Whoever authorized torture in Afghanistan and Iraq also destroyed the soldiers who were ordered to perform it. Studies of torturers show that they would rather work as killers on death squads, where the work is easier. Torture is hard, stressful work. Many torturers develop emotional problems, become alcoholics, beat their families and harbor a deep sense of betrayal toward the military brass that hangs them out to twist in the wind. The soldiers at Abu Ghraib had dreams, dreams that democracy promised to fulfill, dreams that now may never be fulfilled thanks to the arrogance of their superiors.

Those who authorize torture need to remember that it isn't something that simply happens in some other country. Soldiers trained in stealthy techniques of torture take these techniques back into civilian life as policemen and private security guards. It takes years to discover the effects of having tortured. Americans' use of electric torture in Vietnam appeared in Arkansas prisons in the 1960s and in Chicago squad rooms in the 1970s and 1980s.

Likewise, the excruciating water tortures U.S. soldiers used in the Spanish-American War appeared in American policing in the next two decades. For those who had been tortured, it was small comfort when, on Memorial Day 1902, President Roosevelt regretted the "few acts of cruelty" American troops had performed.

Some believe that judges can issue selective torture warrants to security officers in important cases. But the rapid increase in the number of torture warrants issued during the Battle of Algiers is evidence enough that civil servants can exercise little selective control once they have licensed unlimited power.
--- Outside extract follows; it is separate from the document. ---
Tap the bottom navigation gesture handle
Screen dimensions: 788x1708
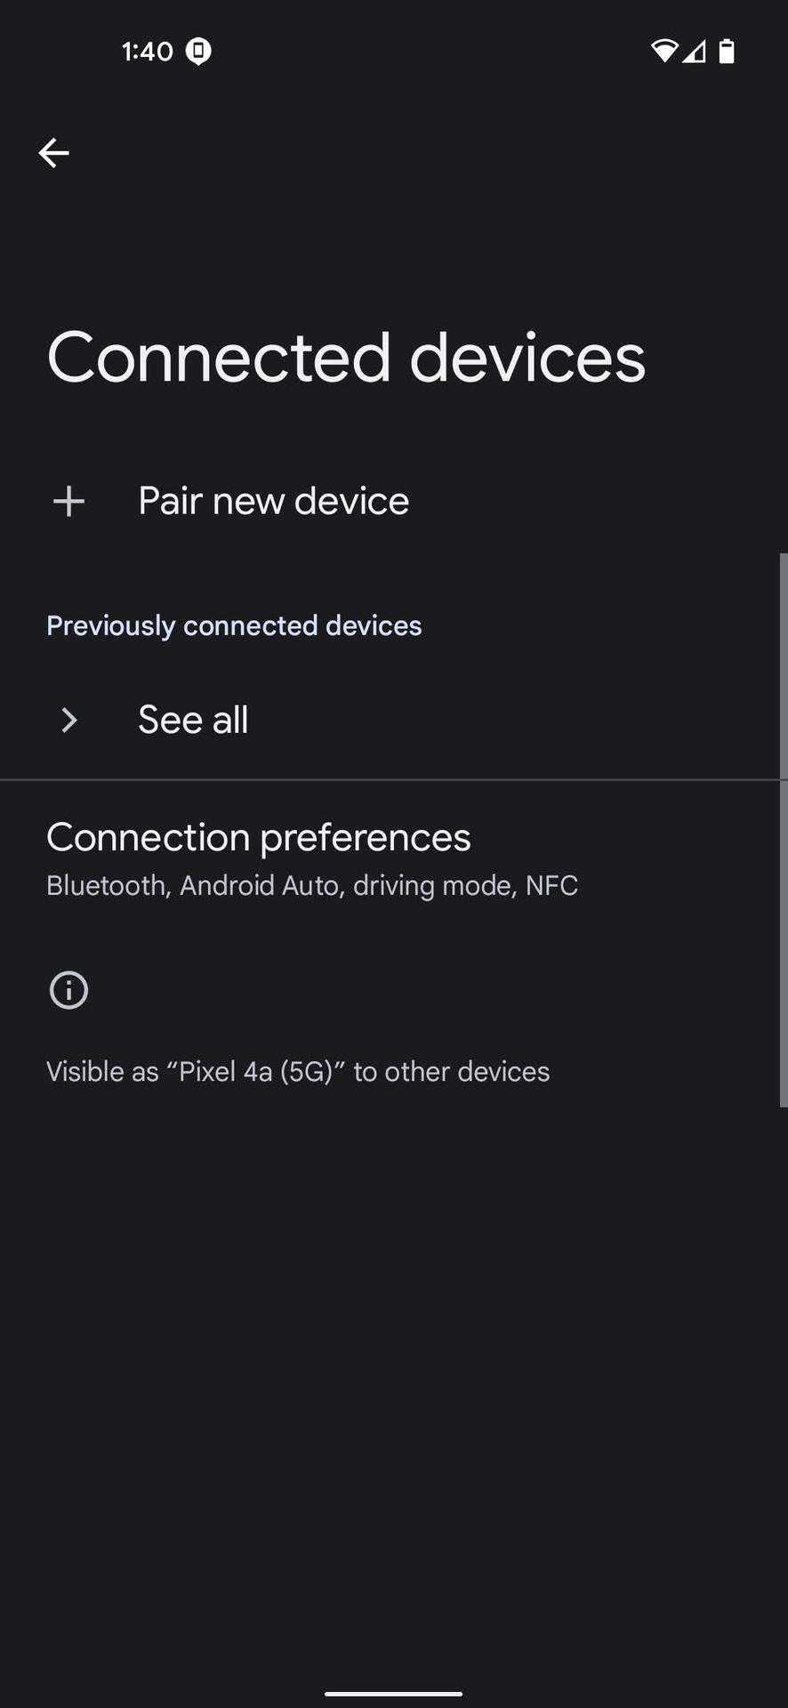[393, 1694]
Others believe that torture occasionally is necessary and that when it is, one should have to answer for one's actions before the law. But "morally justified" torture does not resemble morally justified civil disobedience. Civil rights protesters break the law in public and then submit their behavior to juries and courts. But I know of no modern torturer who voluntarily submitted to public scrutiny and took the heat. Like boasts of bravery, this opinion is too easy to hold when there is no danger of it being tested. Modern torturers operate in secrecy and specialize in techniques that leave no marks. What would we really know of Abu Ghraib in the absence of the photographs?

And once soldiers get away with torture, they repeat it. Few things predict future torture as much as past impunity.
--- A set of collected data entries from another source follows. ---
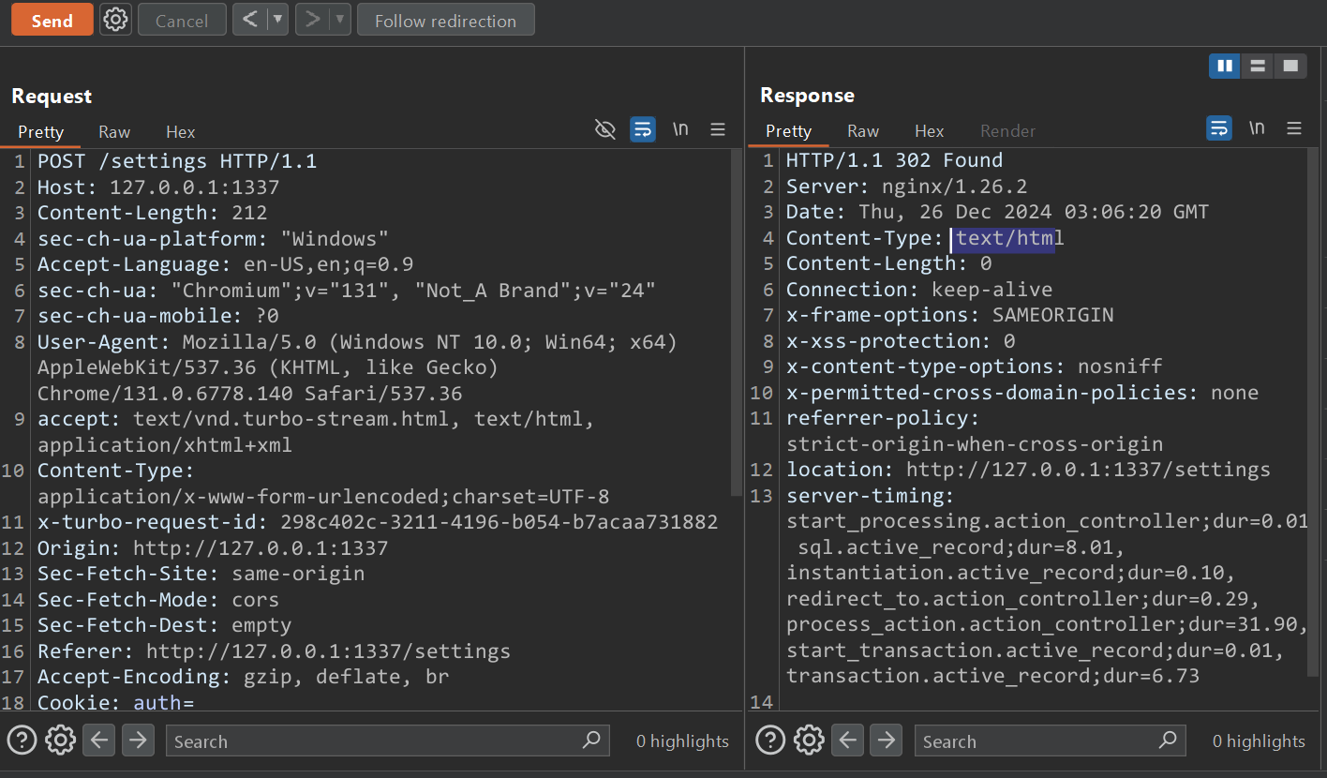
Task: Switch to combined tabbed layout icon
Action: 1290,66
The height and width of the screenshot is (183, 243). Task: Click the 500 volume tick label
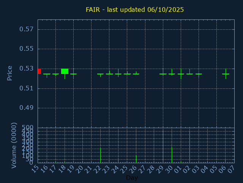pyautogui.click(x=28, y=127)
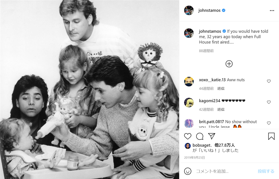Image resolution: width=279 pixels, height=179 pixels.
Task: Open the emoji picker smiley icon
Action: pos(187,171)
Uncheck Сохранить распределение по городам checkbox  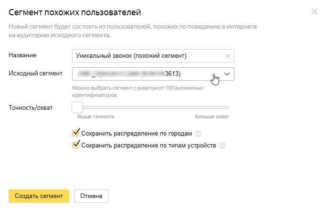(x=75, y=133)
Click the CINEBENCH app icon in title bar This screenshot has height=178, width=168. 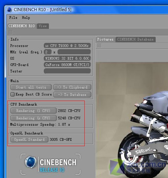click(9, 10)
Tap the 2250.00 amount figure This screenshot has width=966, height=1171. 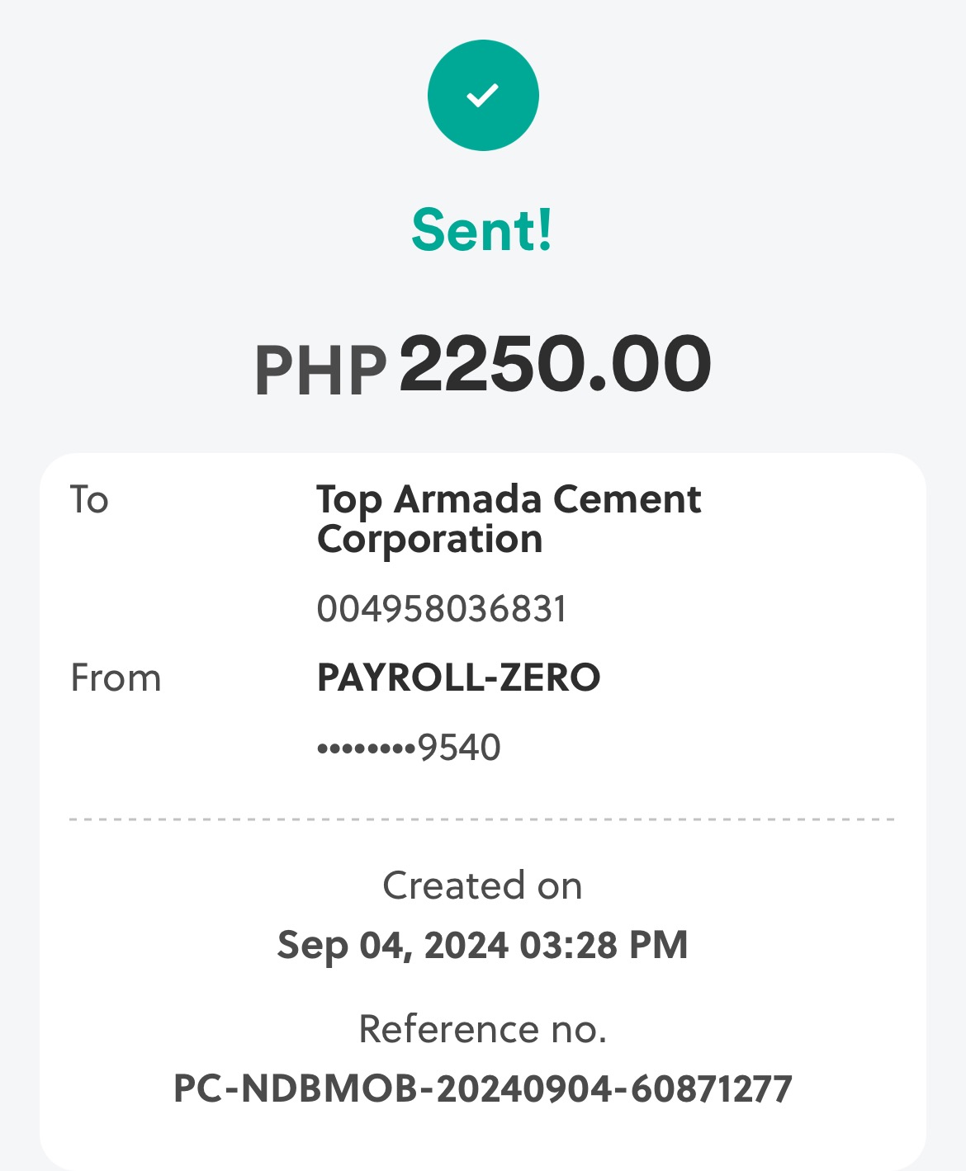[555, 364]
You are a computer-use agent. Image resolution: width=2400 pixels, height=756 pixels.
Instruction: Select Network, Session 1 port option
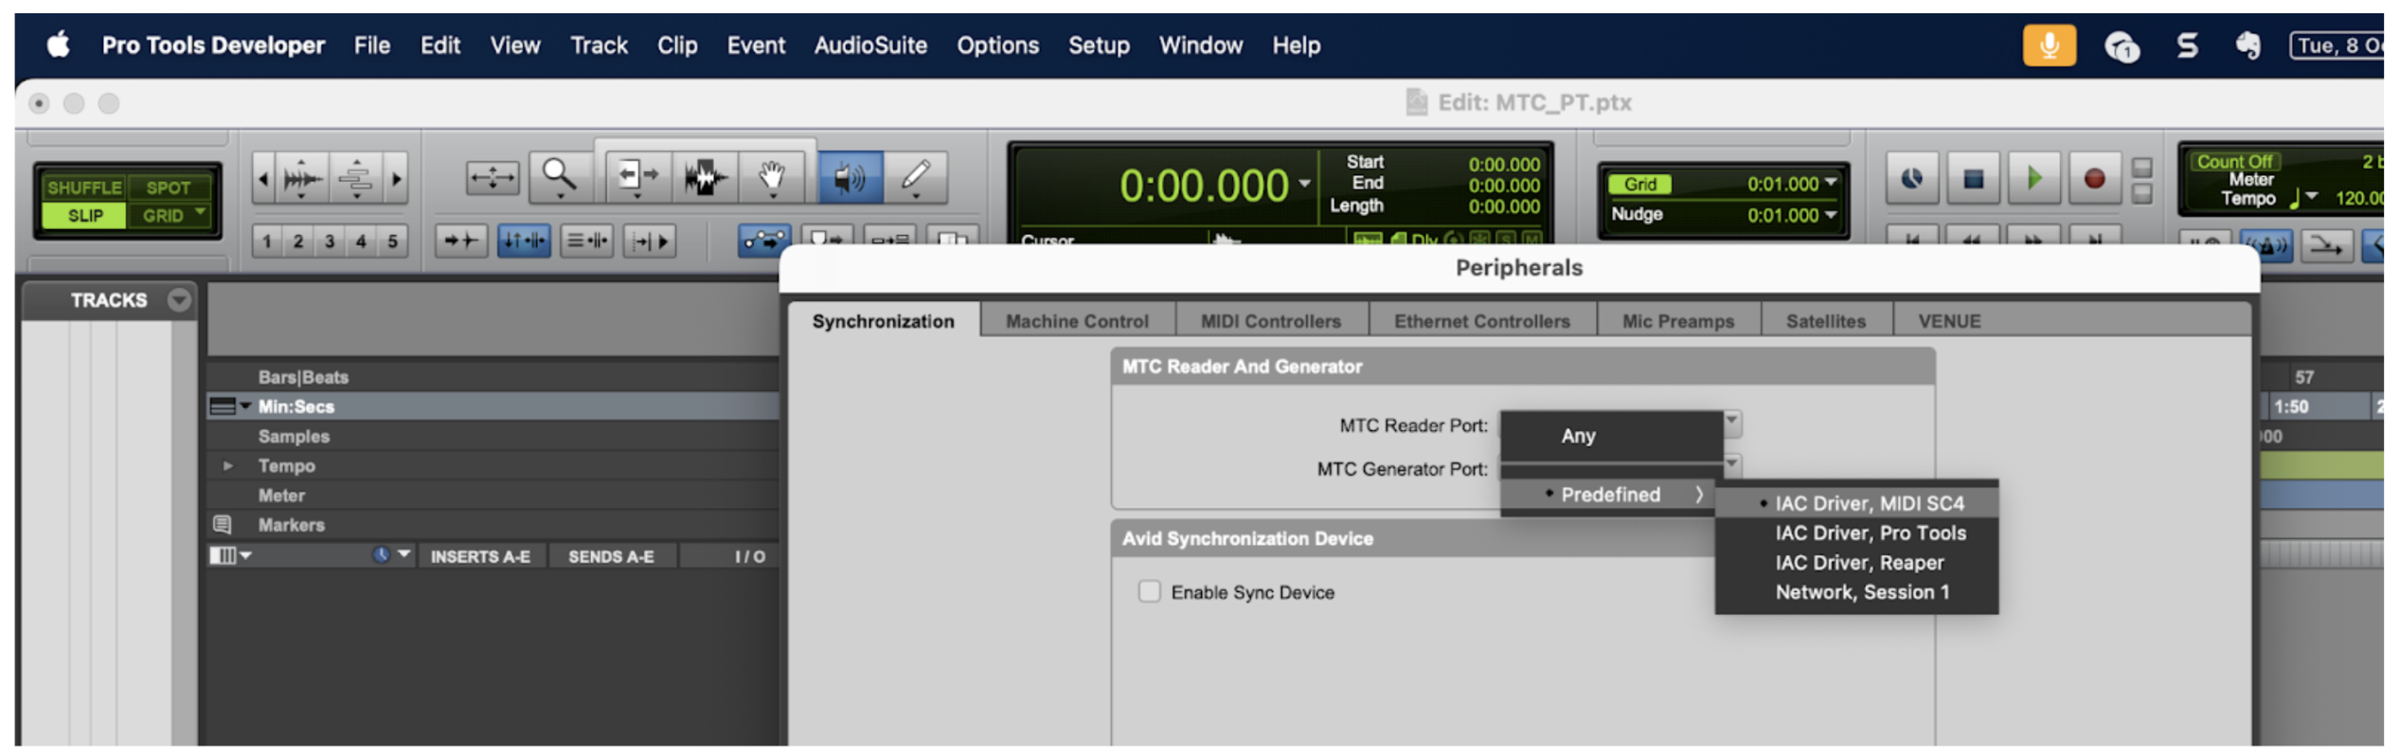1861,592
It is easy to criticize the leaders and torture apologists who misled us and continue to do so. What is harder is to determine how to repair the damage. One crazy man can block the well, but it takes the whole village to remove the stone, an Iranian proverb says.

We can learn from the mistakes of other democracies that have tortured. These democracies lost their wars because the brutality they licensed reduced their intelligence, compromised their allies and corrupted their military and government, and they could not come to terms with that.

When the politicians first heard of the torture, they denied it happened, minimized the violence and called it ill treatment. When the evidence mounted, they tried a few bad apples, disparaged the prisoners and observed that terrorists had done worse things. They justified the torture as effective and necessary for the extreme circumstances and countercharged that critics were aiding the enemy. As time passed, they offered apologies but accepted no consequences and argued that there was no point in dwelling on past events.

The torture continued because these democrats could not institutionally recommit themselves to limited power at home or abroad. The torture interrogations yielded the predictable results, and the democracies remained mired in their wars despite overwhelming military superiority against a far smaller enemy. Soon the politicians had to choose between losing their democracy and losing their war. That is how democracies lose wars.